Chinese equivalent of Google Docs Censors novels as written

“Imagine working on your novel on your personal computer. It’s almost done; you’ve already written about a million words. Suddenly, the online word processor tells you that you can’t open the draft anymore because it contains illegal information. In an instant, all your words are lost,” writes Zeyi Yang at MIT Technology Review. “This is what happened in June to a Chinese novelist writing under the pseudonym Mitu. She was working with WPS, a domestic version of cloud-based word processing software…Mitu accused WPS of having “ spied on and locked my draft,” citing the presence of illegal content… A few prominent influential accounts picked it up late. It became the top trending topic on Weibo that day, with users wondering if WPS carries invasion of their privacy Since then, The Economic Observer, a Chinese publication, has reported that several other online novelists have had their drafts locked for unclear reasons in the past.

MEDIA

In these times, journalist David Moberg died

Messages from Rick Perlstein“On behalf of my colleagues on the board of directors of In These Times, I am saddened to learn of the passing of my friend David Moberg, whose radical journalism shone for more than forty years. Honor it in the best way a writer can be honored, by reading it. Writing by the editor, who had been with In These Times since its founding in 1976, is here.

ARRANGE

Lookingglass Theater Company celebrates its thirty-fifth season

The Lookingglass Theater Company kicks off its thirty-fifth season with “a transcendent summer sunset ritual that brings us together by the water” on July 27 at 7 p.m. “Through music, movement and word, the Lookingglass Theater commemorates the beginning of the Chicago Race Riots in 1919, peacefully honoring the lives of black people affected by the deadly race attacks that swept the nation that summer.” “Sunset 1919” is a free community event, open to the public. Featured artists include spoken word artist avery r. young, choreographer Cristal Sabbagh, musician-composer Edward Wilkerson Jr. and DJ Lady D. More here.

ARTS & CULTURE & ETC.

Mindworks at the UChicago Booth School of Business celebrates its first anniversary

The Center for Decision Research at the University of Chicago Booth School of Business celebrates the one-year anniversary of Mindworks: The Science of Thought, the world’s only interactive discovery center and lab dedicated to behavioral science. Mindworks will celebrate July 22-24 with a full weekend of activities, including free door prizes and raffles, pop-up exhibits, guided tours, and live music at 224 South Michigan. In its first year, Mindworks welcomed more than 10,000 visitors from forty-one countries, six continents, and all fifty US states to participate in research studies and learn to apply behavioral science insights. “With free admission and a prime location across from the Art Institute of Chicago, Mindworks is quickly becoming one of the city’s must-visit cultural destinations,” the group said in a statement.

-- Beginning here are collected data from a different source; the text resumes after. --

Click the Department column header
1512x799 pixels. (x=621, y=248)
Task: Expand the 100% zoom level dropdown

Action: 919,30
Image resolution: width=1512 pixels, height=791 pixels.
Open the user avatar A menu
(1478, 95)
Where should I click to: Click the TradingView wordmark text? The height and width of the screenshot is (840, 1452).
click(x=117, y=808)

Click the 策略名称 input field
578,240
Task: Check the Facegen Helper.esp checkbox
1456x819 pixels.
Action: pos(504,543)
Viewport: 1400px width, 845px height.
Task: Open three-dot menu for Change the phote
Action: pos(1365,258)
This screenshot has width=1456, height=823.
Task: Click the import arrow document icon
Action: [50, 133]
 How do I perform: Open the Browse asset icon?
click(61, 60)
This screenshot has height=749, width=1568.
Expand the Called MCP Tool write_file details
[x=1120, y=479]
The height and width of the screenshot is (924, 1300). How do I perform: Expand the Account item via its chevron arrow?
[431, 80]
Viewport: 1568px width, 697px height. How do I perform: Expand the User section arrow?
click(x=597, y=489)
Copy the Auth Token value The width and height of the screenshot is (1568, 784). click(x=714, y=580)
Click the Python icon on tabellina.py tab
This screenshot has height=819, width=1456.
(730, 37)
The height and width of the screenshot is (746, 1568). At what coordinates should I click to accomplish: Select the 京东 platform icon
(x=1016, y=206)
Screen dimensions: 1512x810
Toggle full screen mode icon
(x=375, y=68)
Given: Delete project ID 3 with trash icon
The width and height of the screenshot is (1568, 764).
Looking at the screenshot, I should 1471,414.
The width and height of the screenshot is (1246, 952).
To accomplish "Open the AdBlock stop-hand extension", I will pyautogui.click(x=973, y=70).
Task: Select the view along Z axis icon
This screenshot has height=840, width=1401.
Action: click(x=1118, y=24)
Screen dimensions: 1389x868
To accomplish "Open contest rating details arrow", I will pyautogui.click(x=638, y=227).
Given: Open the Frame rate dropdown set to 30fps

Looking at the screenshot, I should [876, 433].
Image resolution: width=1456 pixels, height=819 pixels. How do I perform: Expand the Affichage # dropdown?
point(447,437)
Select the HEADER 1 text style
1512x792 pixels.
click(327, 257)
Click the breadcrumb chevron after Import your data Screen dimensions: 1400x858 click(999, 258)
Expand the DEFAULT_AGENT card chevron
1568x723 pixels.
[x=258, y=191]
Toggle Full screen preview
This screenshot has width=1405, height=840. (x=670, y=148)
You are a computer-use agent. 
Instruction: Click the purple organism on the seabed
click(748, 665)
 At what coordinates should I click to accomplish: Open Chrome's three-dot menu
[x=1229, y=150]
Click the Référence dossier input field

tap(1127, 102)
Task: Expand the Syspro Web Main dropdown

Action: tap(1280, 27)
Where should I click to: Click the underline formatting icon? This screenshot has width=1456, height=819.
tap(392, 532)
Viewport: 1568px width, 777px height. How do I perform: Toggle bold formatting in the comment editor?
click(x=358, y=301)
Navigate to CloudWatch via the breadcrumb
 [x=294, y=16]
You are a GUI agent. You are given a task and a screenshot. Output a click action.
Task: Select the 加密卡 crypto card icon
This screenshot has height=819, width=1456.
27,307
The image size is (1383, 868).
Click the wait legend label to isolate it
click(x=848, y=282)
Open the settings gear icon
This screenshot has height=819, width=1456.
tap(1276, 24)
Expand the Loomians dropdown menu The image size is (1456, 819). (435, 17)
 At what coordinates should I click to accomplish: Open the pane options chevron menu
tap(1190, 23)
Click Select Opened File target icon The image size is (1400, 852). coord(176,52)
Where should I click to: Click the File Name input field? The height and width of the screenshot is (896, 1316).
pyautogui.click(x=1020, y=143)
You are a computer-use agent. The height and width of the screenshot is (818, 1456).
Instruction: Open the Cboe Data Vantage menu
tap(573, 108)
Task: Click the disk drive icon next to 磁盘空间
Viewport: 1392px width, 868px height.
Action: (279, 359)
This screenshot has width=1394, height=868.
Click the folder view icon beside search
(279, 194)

Graceland West’s 40th Annual Garden Walk arrives in August

Graceland West will host its fortieth annual self-guided garden walk on Sunday, August 7, from 2-6 p.m., Uptown Update reports. More information on the Graceland West website here.

Cryptocurrency: a danger for the black community?

“Cryptocurrency is hot, especially for African Americans. I’m still trying to figure it out,” Laura Washington wrote to the Trib. “About forty-four percent of Americans who trade in cryptocurrency are people of color, according to a survey conducted by NORC at the University of Chicago. More than a third of participants in this June 2021 survey have reported annual household incomes below $60,000…Crypto investing is a twinkling ornament on what could be a rotten tree.The industry has been criticized for its lack of regulation, transparency and consumer protection. digital system makes it very vulnerable to fraud and crypto scams proliferate.